Deliberative democracy might be accused of being massively impractical, or at the very least difficult to put into practice. But this doesn’t undermine its attractiveness as a regulative ideal, or something we should strive to approximate to when it comes to good decision-making. We might reasonably expect every institution charged with making good decisions to get as close to these ideals as possible.
 
But there’s one arena of decision-making - one which has the profoundest consequences for roughly 1.5 million UK citizens every year - where the principles of decision-making are the exact opposite of the ones above.
 
That arena is the English criminal justice system.
 
From arrest to sentence, the criminal justice system is defined by self-interest, strategising, deceit, lack of respect, dissembling, and a systematic failure to listen.
 
Self-interest is on display by everyone throughout. Take the police force, for instance. Its job is to secure convictions (definitely not justice), and police officers would be crazy to do anything that undermined that objective (what would we think of a police force that never secured convictions?).  Police strategising is common (if they can interview without a lawyer present they’ll do so), as is deceit (evidence that might be useful to the defence is regularly withheld).
 
None of this means that police officers are behaving inappropriately. Far from it. They’re doing no more than what a non-deliberative approach to justice enjoins them to do: maximising the advantages they have to ensure they get as many convictions as possible.
 
Likewise, strategising is not only present in the courtroom, it is essential to how it works. Prosecution and defence plan and plot their way through to their desired outcome with little regard for what should actually count - truth and justice (understood as getting what one deserves).
 
Finally, the consensual approach that characterises deliberative decision-making is completely absent in the criminal justice system, where the confrontational alternative is personified in the battles between prosecution and defence so beloved by TV dramas.  And all of this in a mise-en-scène designed to emphasise inequality and hierarchy, and induce intimidation - the courtroom itself (raised platform for the judge, bowing and scraping, wigs and gowns).
 
The ‘Secret Barrister’, famed for supposedly lifting the lid on the failures of the criminal justice system, gets nowhere near the heart of the problem. Her or his claim that it’s all about a funding shortfall is a distraction from the real issue.

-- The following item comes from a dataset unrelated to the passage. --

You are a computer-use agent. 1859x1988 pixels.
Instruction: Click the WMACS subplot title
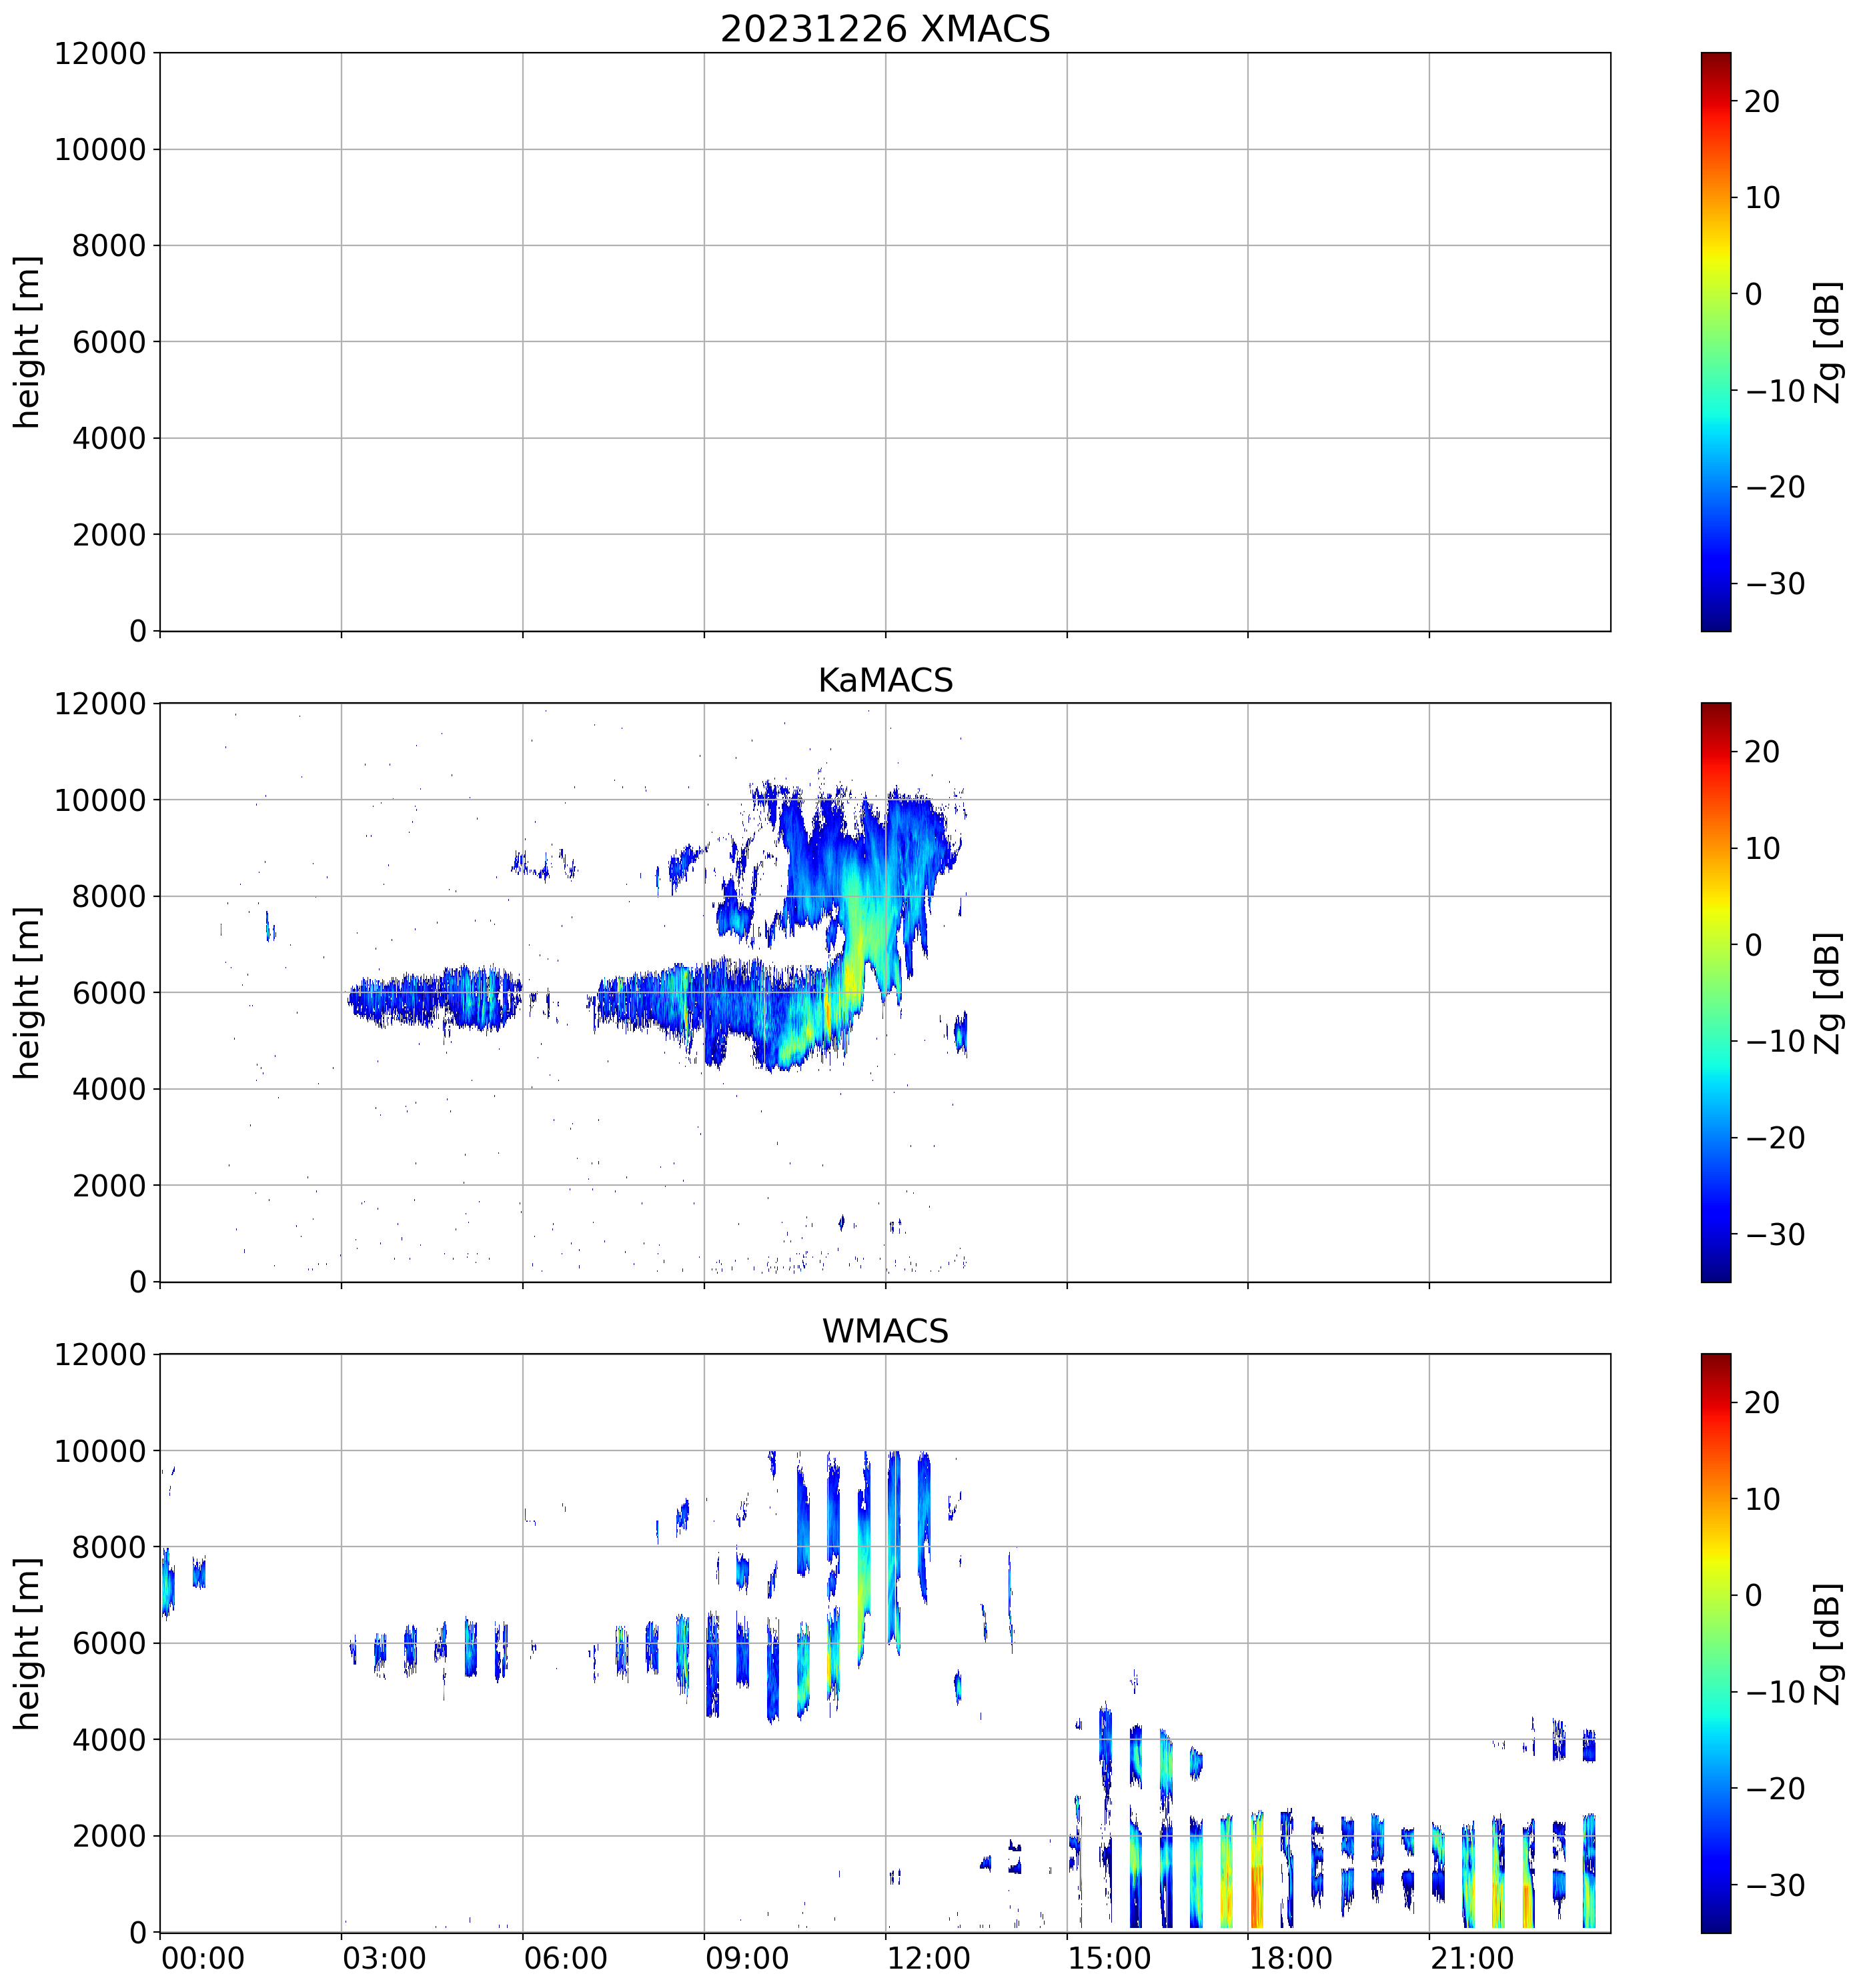pos(885,1331)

Throwing more money at an abominable system would just make it better at being bad.
 
All in all, if someone was invited to come up with a process designed to produce unreliable, even obtuse, decisions, they’d be hard-pressed to come up with anything better than the English criminal justice system.  We need to start again from the first principles of free and equal deliberation if we’re to have a criminal justice system worthy of the name.